18/02/2026
da La Notizia
Ministri e deputati chiedono le dimissioni di Francesca Albanese dall’Onu, ma il Coordination Committee denuncia manipolazioni.
Le parole pronunciate il 7 febbraio al Forum di Doha sono diventate, nel giro di poche ore, un caso diplomatico. Una clip circolata sui social attribuisce a Francesca Albanese l’idea di Israele come “nemico dell’umanità”. Da lì parte la richiesta di dimissioni avanzata da diversi governi europei, Italia compresa. Il 17 febbraio, però, il Coordination Committee delle Special Procedures delle Nazioni Unite interviene con una nota ufficiale: parla di “fatti fabbricati” e di un attacco costruito su una ricostruzione distorta. La trascrizione integrale del discorso, ripresa da Reuters, restituisce un senso diverso da quello propagato.
In Italia l’offensiva è politica e parlamentare. Antonio Tajani, a margine della Conferenza sulla sicurezza di Monaco il 13 febbraio, definisce Albanese “capo fazione” e sostiene la richiesta di dimissioni. Alla Camera, il 12 febbraio, una risoluzione della Lega impegna il governo a sostenere formalmente l’estromissione della relatrice Onu nella sessione del Consiglio per i diritti umani del 23 febbraio. Primo firmatario Paolo Formentini, con i colleghi del gruppo.
La polemica si era già accesa qualche giorno prima per la presenza di Albanese a Montecitorio. Federico Mollicone parla di “oltraggio al Parlamento”. Maurizio Gasparri definisce l’iniziativa “vergognosa”. Sara Kelany e Elisabetta Gardini contestano autorevolezza e imparzialità della relatrice. Davide Bellomo arriva a chiedere la restituzione simbolica delle chiavi della città di Bari. Le dichiarazioni sono pubbliche, registrate da agenzie e atti parlamentari. Il bersaglio è sempre lo stesso: la legittimità della funzione Onu.
Albanese: la nota dell’Onu e il cortocircuito italiano
La presa di posizione del Coordination Committee introduce un elemento dirimente. L’organo che coordina gli esperti indipendenti del Consiglio per i diritti umani denuncia una campagna di delegittimazione fondata su materiale manipolato. Invita gli Stati a proteggere l’indipendenza dei mandati e a evitare pressioni politiche. Reuters ricostruisce il passaggio contestato del 7 febbraio: il riferimento al “nemico comune” riguarda un sistema di potere e di narrazione, non uno Stato o un popolo. La differenza è sostanziale.
Il cortocircuito italiano emerge qui.

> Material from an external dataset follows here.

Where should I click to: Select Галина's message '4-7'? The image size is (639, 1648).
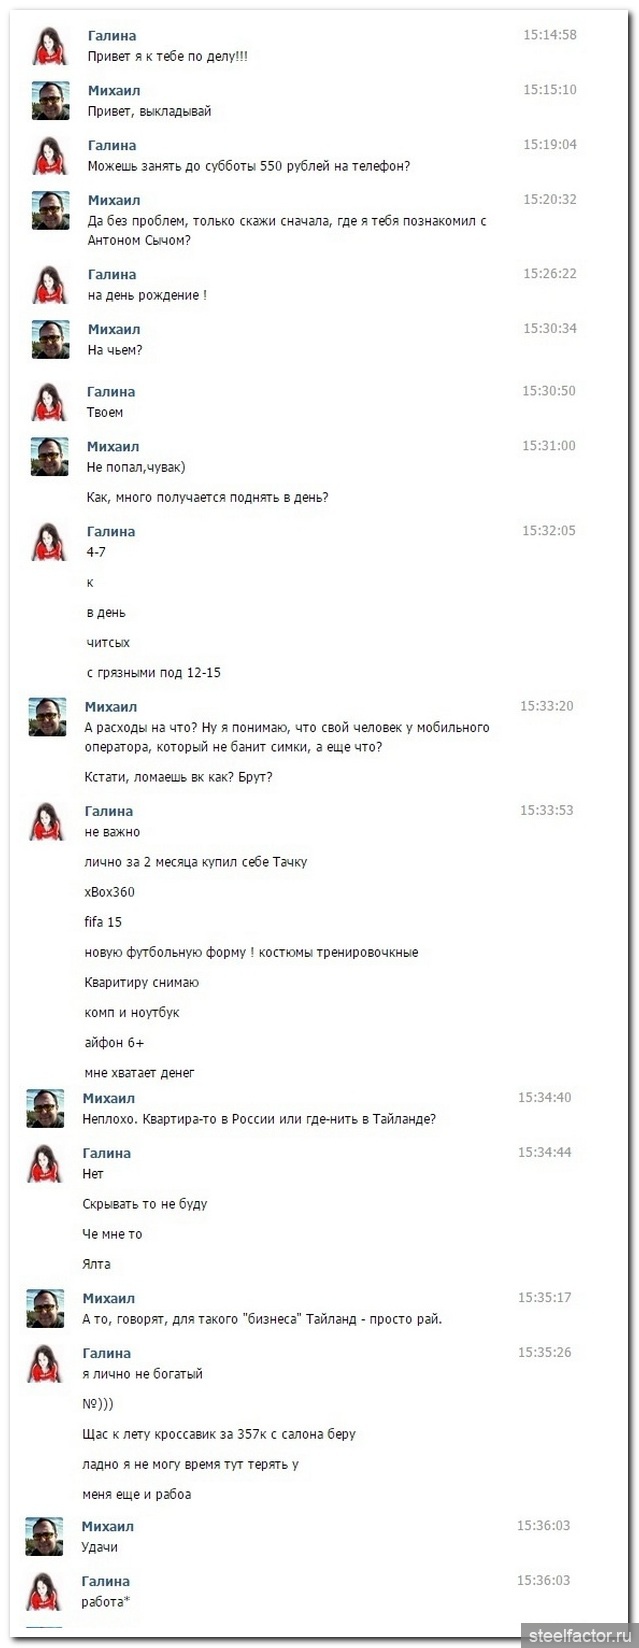96,552
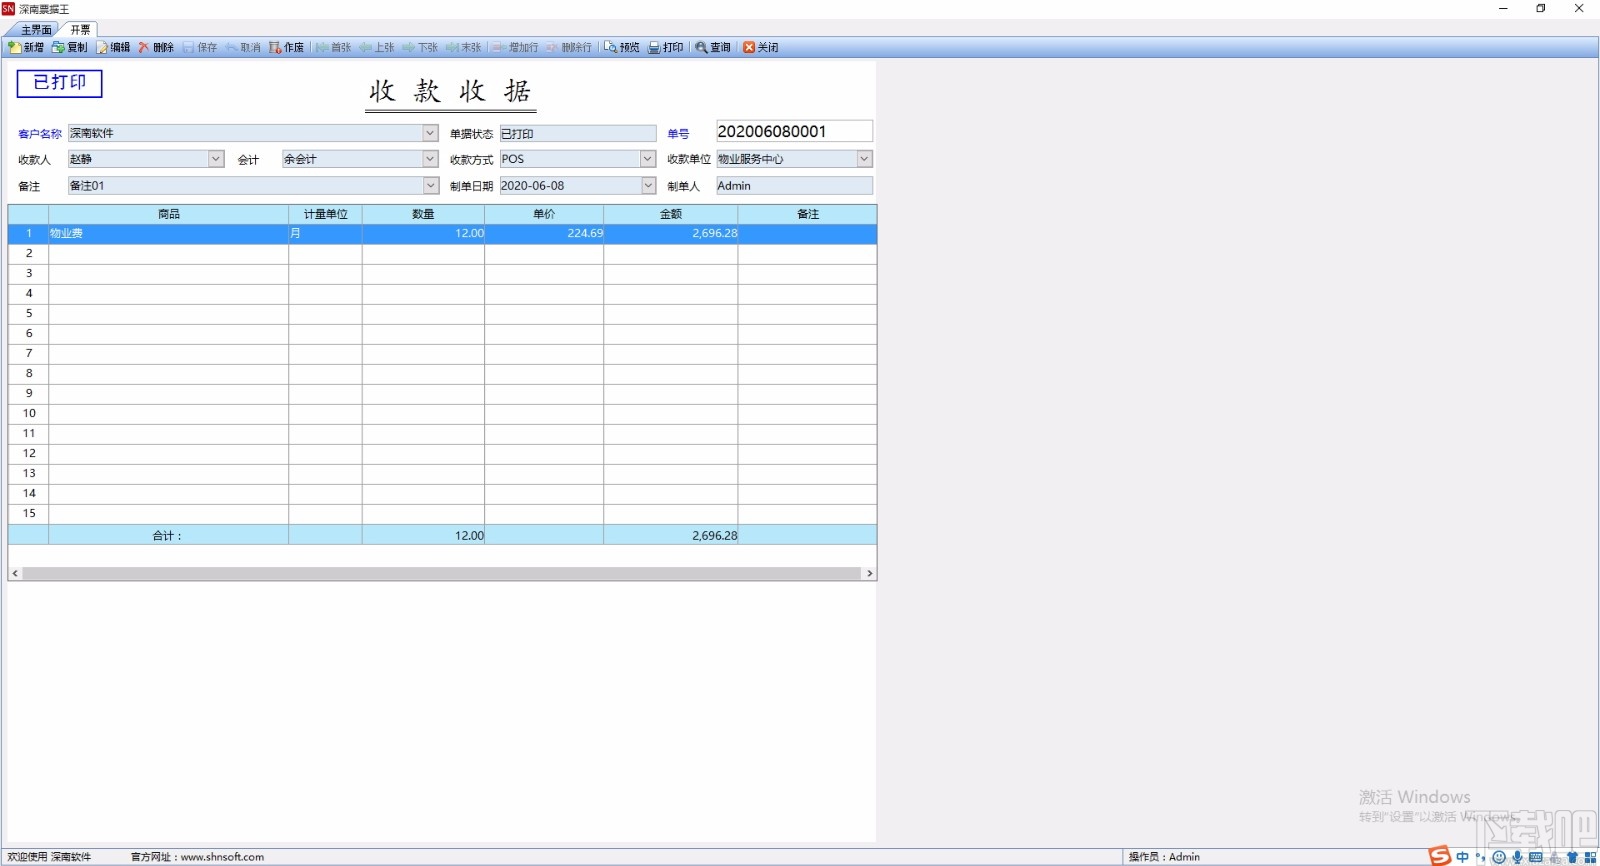Select the 开票 tab

pos(80,30)
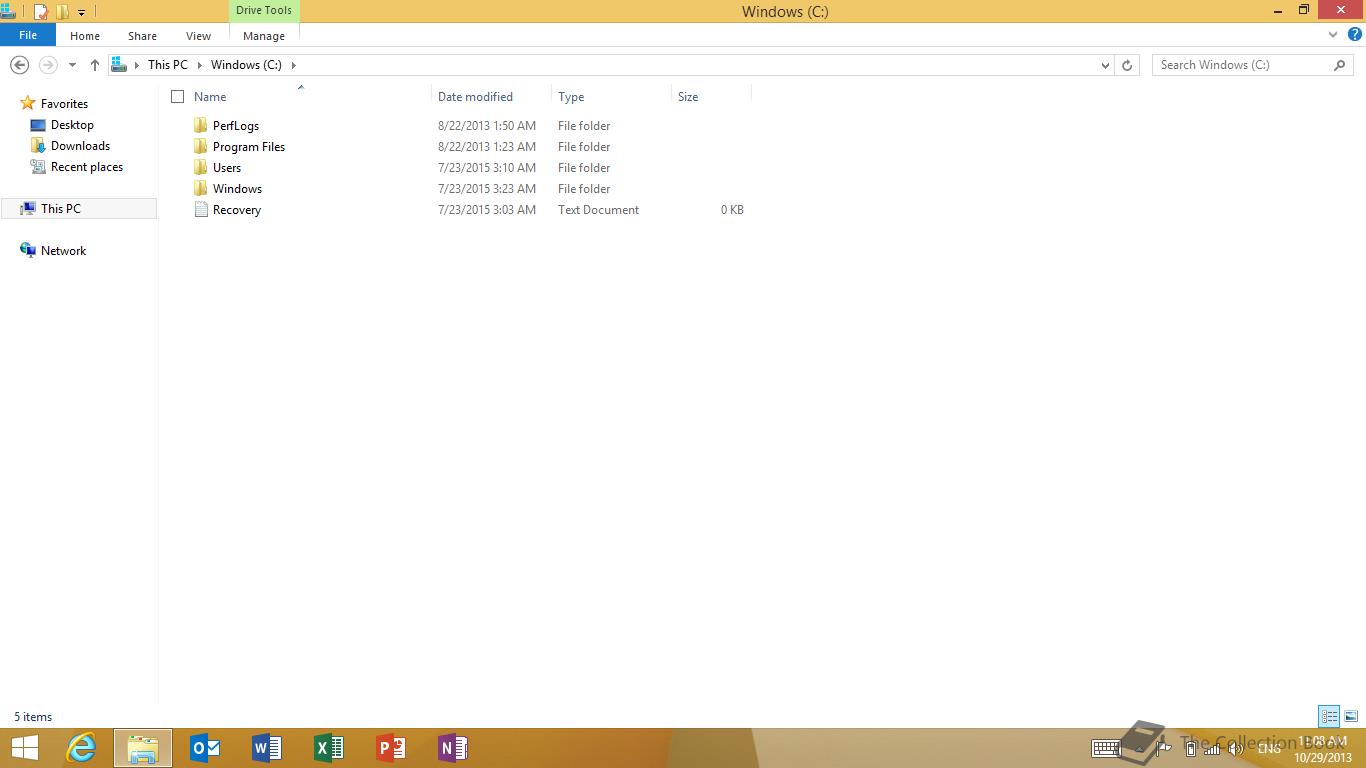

Ministri e parlamentari si sono associati alla richiesta di rimozione mentre l’Onu, attraverso il suo organo di coordinamento, parla di attacchi costruiti su basi inesatte. Il terreno diventa scivoloso: si chiede la testa di una relatrice sulla scorta di una clip circolata sui social, poi smentita nella sua interpretazione dalla documentazione ufficiale. La vicenda si inserisce in un clima già segnato dalle sanzioni statunitensi del luglio 2025 contro Albanese, criticate a loro volta da esperti Onu come un attacco al sistema dei diritti umani.
Albanese: un precedente che pesa
Il mandato di Albanese, conferito dal Consiglio per i diritti umani, è un incarico indipendente. Gli special rapporteurs operano a titolo personale e rispondono al Consiglio, non ai governi. Reuters ricorda che la rimozione di un relatore durante il mandato rappresenterebbe un precedente senza storia recente e richiederebbe un passaggio formale tra i 47 membri del Consiglio. La richiesta politica italiana si inserisce dunque in una dinamica che travalica la singola frase contestata.
Resta il dato politico. Il governo italiano si è collocato nel fronte che chiede l’allontanamento della relatrice speciale proprio mentre l’organo che tutela l’autonomia degli esperti denuncia pressioni e disinformazione. La distanza tra le parole dei ministri e la nota delle Nazioni Unite è netta. In mezzo, una frase decontestualizzata e trasformata in prova d’accusa. La discussione sul merito delle posizioni di Albanese resta aperta; quella sulla correttezza delle procedure e sull’uso delle fonti è già scritta nei documenti ufficiali.